「死にたい」と言われたら、どうすればいいのか
自殺のリスクは分からない
それでは、「死にたい」と漏らす人のうち、実際に自殺する危険性が高いのはどのような人なのだろうか。
「例えば、ある人が1カ月以内に自殺する確率など、自殺の短期的な予測については、現在のところ確立した完璧な方法はありません。よく『死にたいと言う人は、本当は死なない』などと言われることもありますが、これは正しくありません。一方で、死にたいと言う人が必ず自殺するかというと、そういうわけでもありません。相談を聞いて元気になったように感じても、そのまま1人で家に帰しても本当に大丈夫かどうかは、実際には誰にも分からないのです」
ゼロリスクを目指そうとすることは、必ずしも得策ではないという。
「『こんな風に回復したら自殺しない』と言い切ることはできないので、1人で相談に乗ることは、とてもしんどいことです。
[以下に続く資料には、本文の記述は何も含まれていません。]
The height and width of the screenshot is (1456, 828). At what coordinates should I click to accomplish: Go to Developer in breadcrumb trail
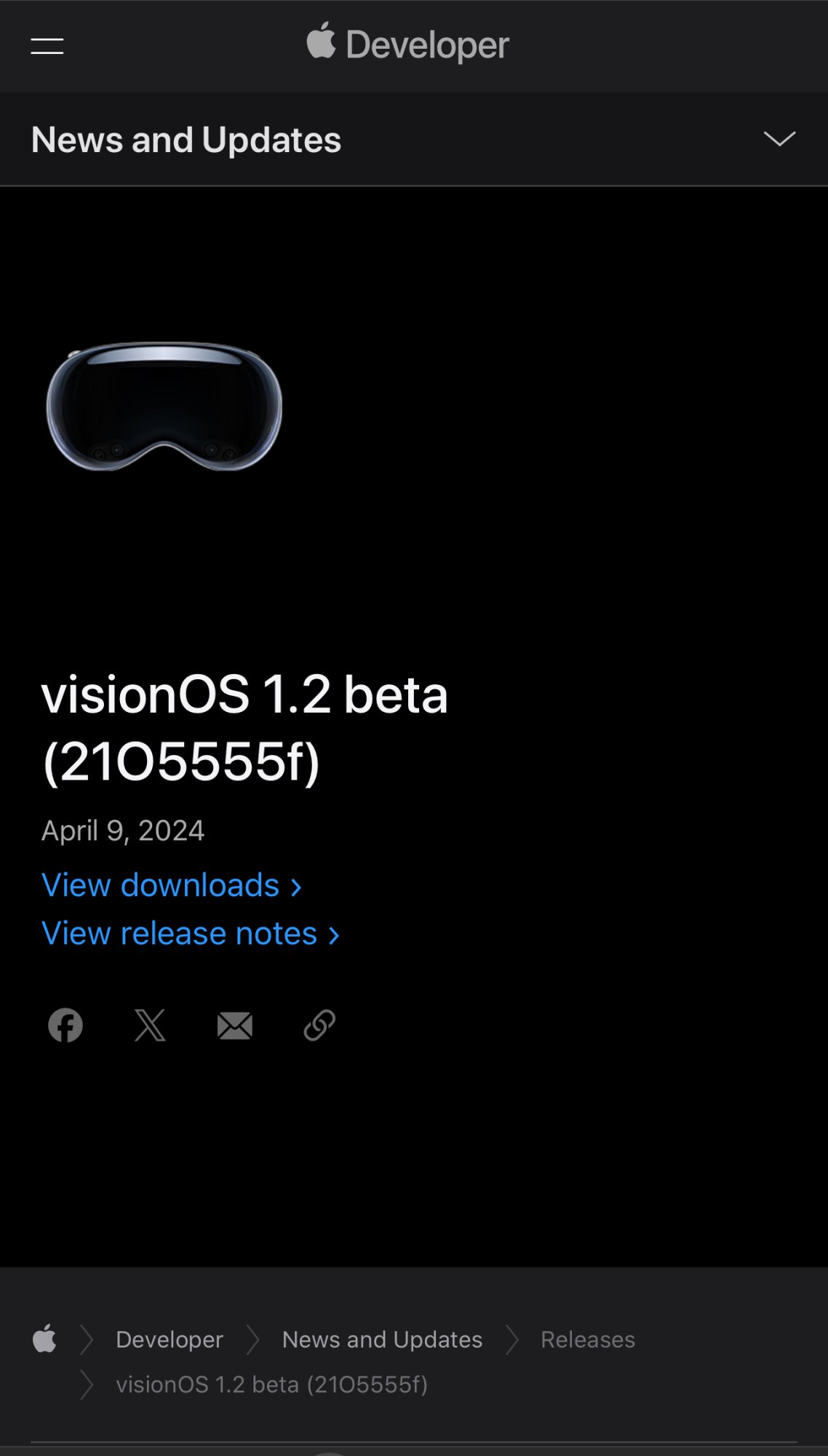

相手が『死にたい』と言った時だけでなく、何も無い時にも関わりを持ち続けることも重要です。何が辛いのか相談に乗ることと同じくらい、何もないときに『美味しいものを食べに行こう』と誘ってあげることも重要です。なんでもない時に、ちょっとLINEを送るだけで、誰かの気持ちを楽にさせることができるかもしれません」
* 末木 新「政府公表「自殺者数減少」は真実か」(『「今どきの若者」のリアル』(山田昌弘・編著、PHP新書、第10章(P109~121)より)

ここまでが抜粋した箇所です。